Esa proximidad o familiaridad de Dios hacia nosotros ya se aprecia de manera directa en el relato que describe una escena de total compañerismo y amistad, cuando Adán y Eva oyeron la voz de Dios "que se paseaba en el huerto, al aire del día" (v). No puede expresarse de forma más clara la cotidianeidad y humanidad que preside el pasaje, con unos detalles que a nosotros nos resultan bien conocidos, como es el pasear por un lugar agradable con una apacible brisa junto a una plácida compañía. Tristemente la familiaridad que desprende el relato y que debía ser algo normal y diario, ha quedado rota, escondiéndose ahora Adán y Eva de la presencia que entes les infundía seguridad y bendición. No es que Dios haya cambiado, sino que son ellos los que han cambiado, al haber transgredido el mandato que les fue dado. Lo que antes era inspirador ahora resulta perturbador.
Hay algunas
importantes lecciones que se desprenden al considerar conjuntamente estos ejemplos de las dos clases de teofanías. Aunque
las de la primera clase hacen evidente que existe una incompatibilidad entre Dios y el hombre, por la diferencia de naturalezas, las de la segunda clase enseñan que, no obstante, es posible la compatibilidad.

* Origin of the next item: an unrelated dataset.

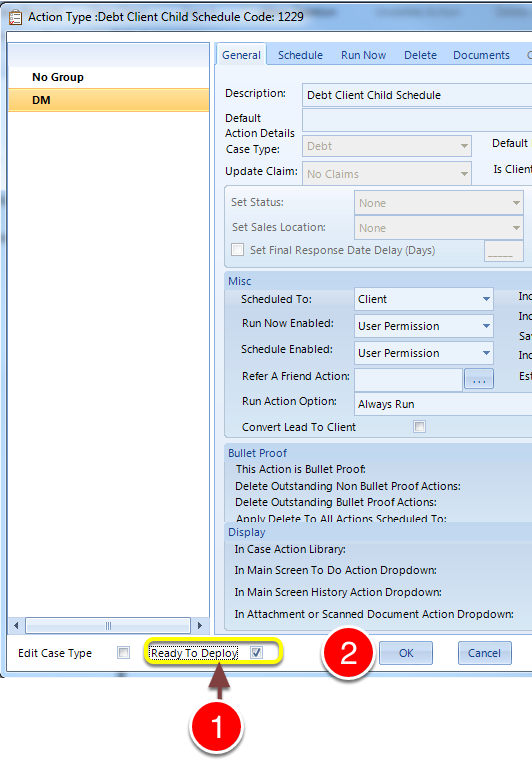Open the Scheduled To dropdown
532x762 pixels.
click(424, 299)
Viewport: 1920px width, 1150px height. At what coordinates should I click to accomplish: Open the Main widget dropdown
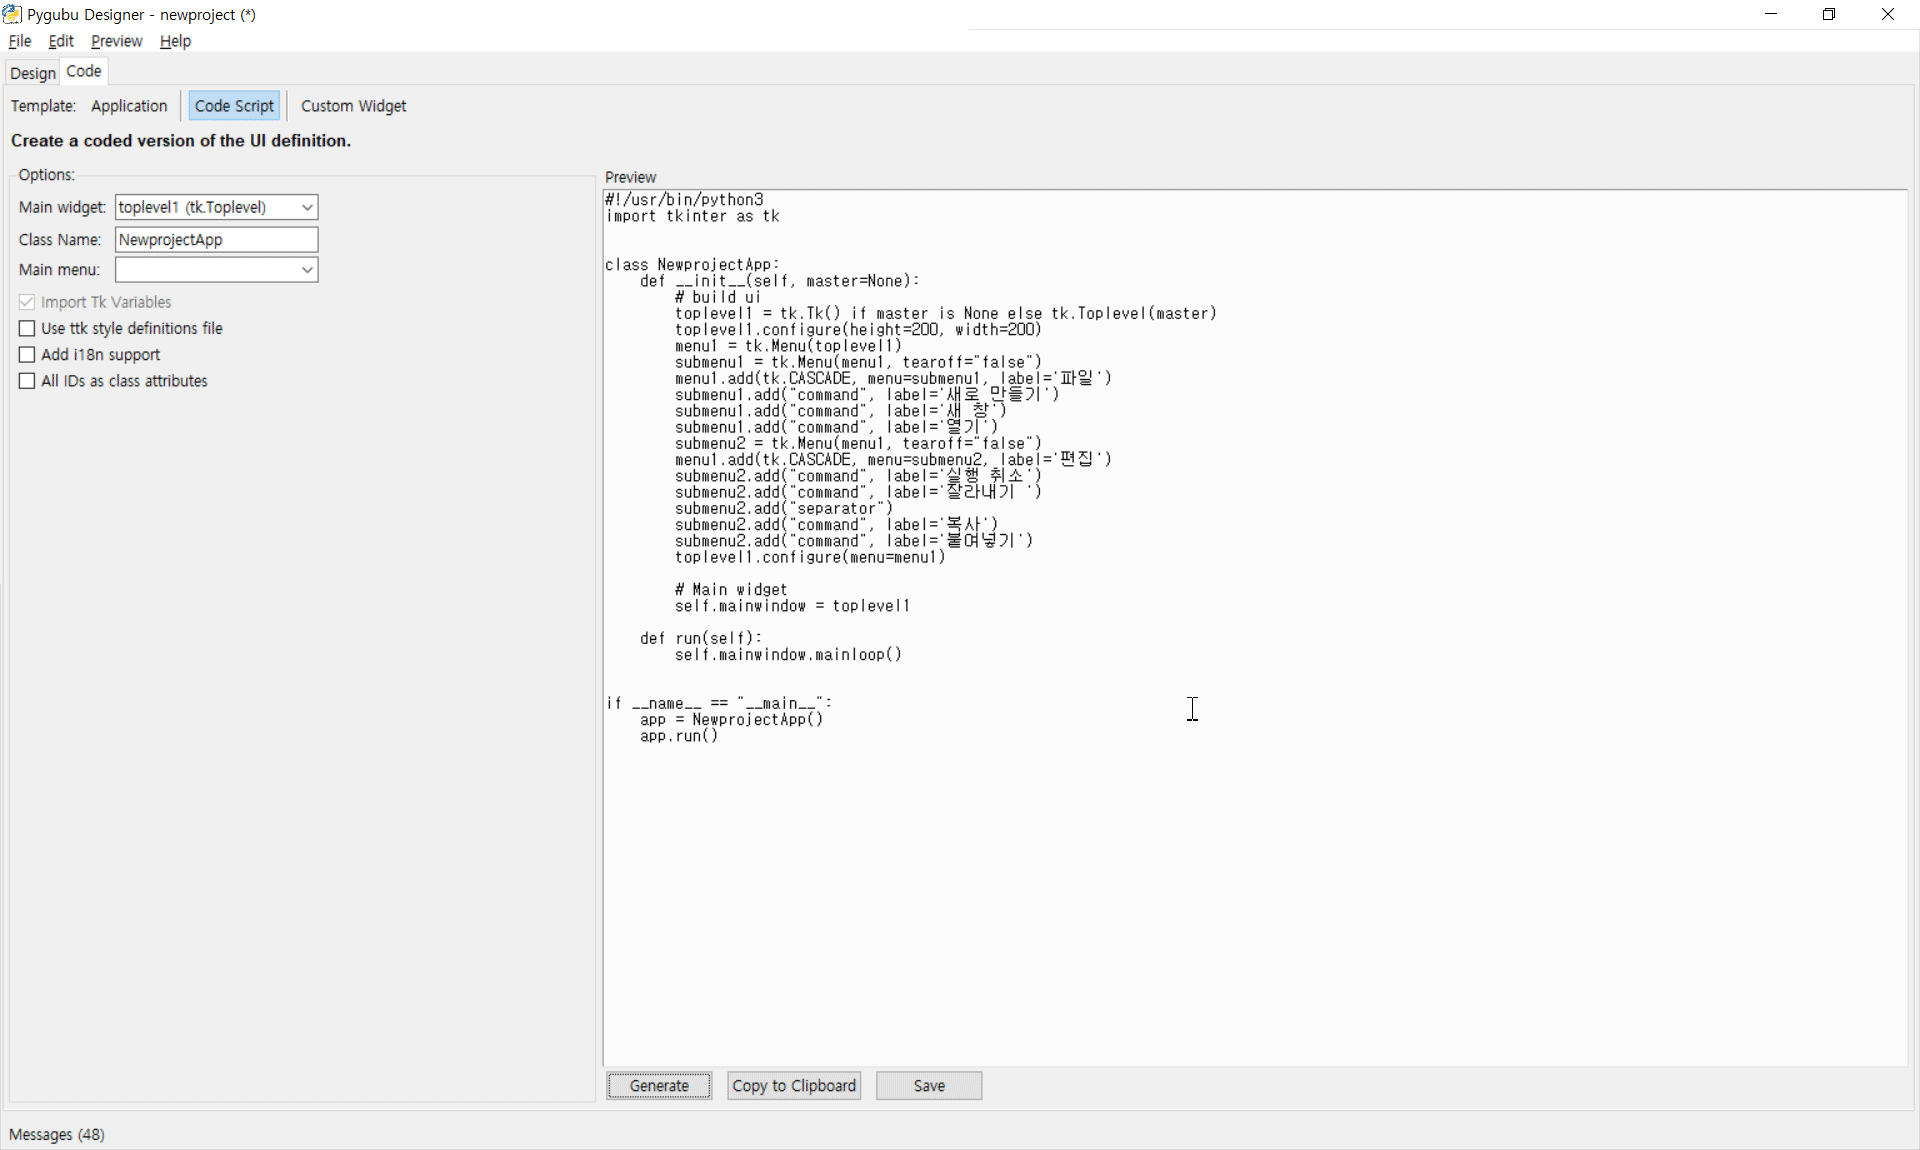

Una compatibilidad que ya se intuye en el hecho de que Dios crea al hombre a su imagen (vi), lo cual establece un nexo de vinculación mutua. Ambas clases de teofanías son reflejo de dos grandes verdades que han de tenerse en cuenta equilibradamente: La trascendencia y la inmanencia de Dios. Por la primera Dios está más allá de nosotros, por la segunda está cerca de nosotros.
Es decir,
a la vez que hay una neta separación entre él y nosotros, expresada en la infinitud de Dios y la finitud del hombre, al mismo tiempo también se percibe que es posible la conjunción, porque ese Dios inefable y glorioso se hace, en las teofanías asequibles, uno de nosotros, aunque de forma temporal. Ahora bien, si puede hacerlo de forma temporal es evidente que también lo puede hacer de manera permanente, que es lo que precisamente ocurrirá en la encarnación, cuando Dios se haga hombre al asumir una naturaleza humana indisolublemente y para siempre. Eso, nada más y nada menos, es lo que significa la encarnación, una verdad ya prefigurada en las teofanías asequibles, que se hará realidad final en Jesucristo.